In 2006, everything in my life was in total free fall, the list of losses just continued to stack up, and I was only 17 at the time. I felt lost literally everyday, and I begin to spiral emotionally. I spent a lot of time numbing reality and distracting myself from the pain that existed in my day to day. The foundation had long been crumbling and things wouldn’t get any better. Later that same year, my world yet again, would shift. Shortly after I would take my hiatus from all written expression. The death of a dear, young soul would leave my words stranded, stuck in a maze of confusion that only deepened the emptiness left in the absence. Writing became a prison, my thoughts begin to atrophy, and my words ran the same circles again and again. I was no longer painting the world I wanted to heal in, I just spun out in the true reality and writing became dizzying. I would never heal this way, and life had become inescapable. I had to give up writing in all forms, it was the only way to slow the insanity, and attempt to reconnect to the real world.
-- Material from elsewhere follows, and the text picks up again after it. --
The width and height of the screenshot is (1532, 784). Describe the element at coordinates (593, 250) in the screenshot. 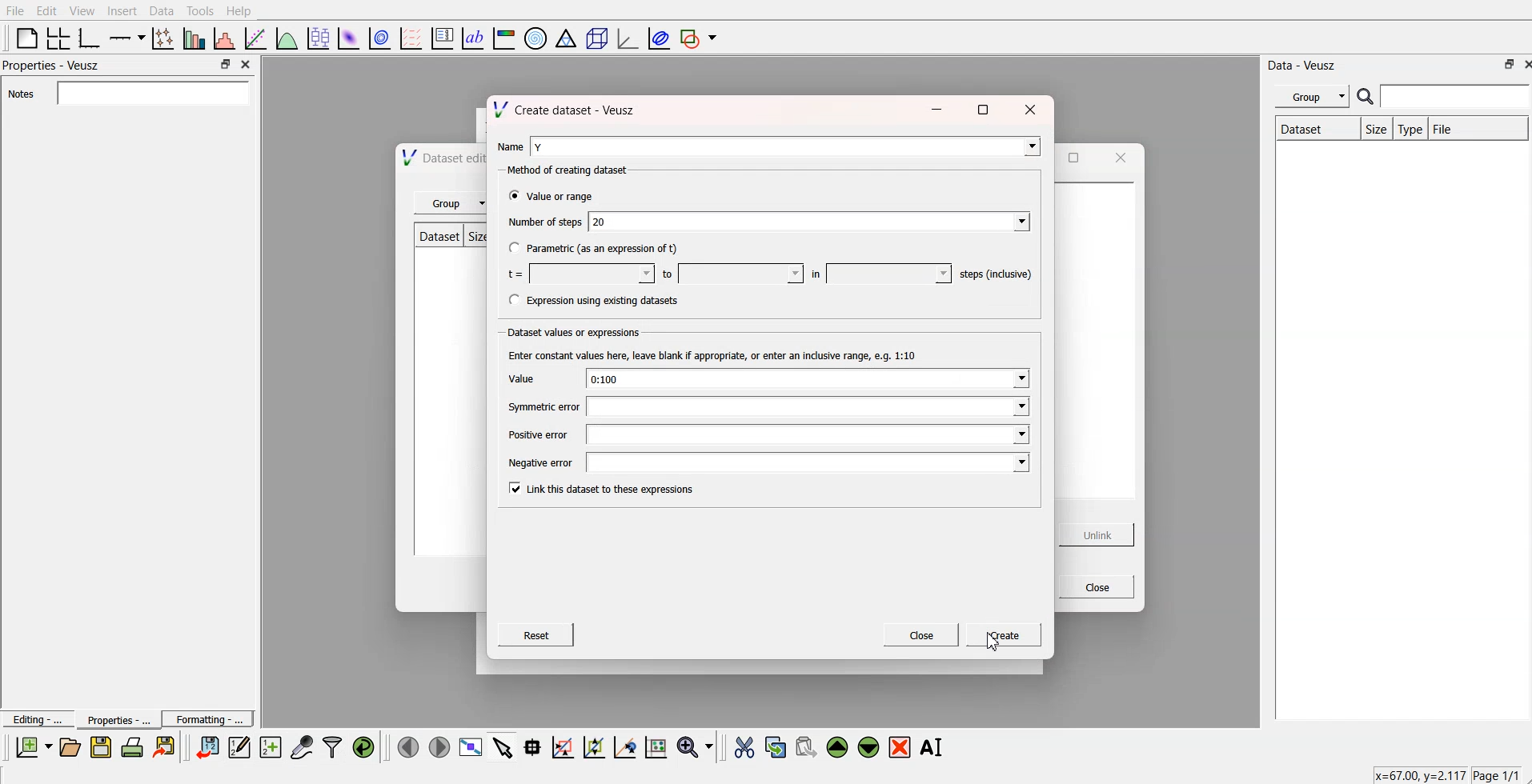

I see `("Parametric (as an expression of t)` at that location.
So, I quit, cold turkey. No more journaling, no short stories, or letters- nada, however. Annually, I would write a collection of thoughts, almost as a mile marker on this healing journey, to see where I had managed to land. Thankfully, I realize that it has led me back to this place, a place where I still need writing. It’s crazy to retrace, and acknowledge that I spent so long away from it, but I already feel right back where I belong. Considering where the world has found itself in 2020, it’s no surprise to find that I have a lot of thoughts and feelings…. And they need to be released!
So, here we are, and I’m glad to be here with you ? I have high hopes for reestablishing my love for writing, and doing so in a matter that makes this blog an interesting adventure for you out there who follow. I intend to commit to rekindling this relationship, even thru the growing pains hahaha. I hope you plan to stick around!
I just want to say thank you (again), and honestly I don’t see myself making a single entry without doing so… so deal with it ?
I wish you, health, happiness, and sanity. I’ll have a new collection of words for you, same time next Thursday.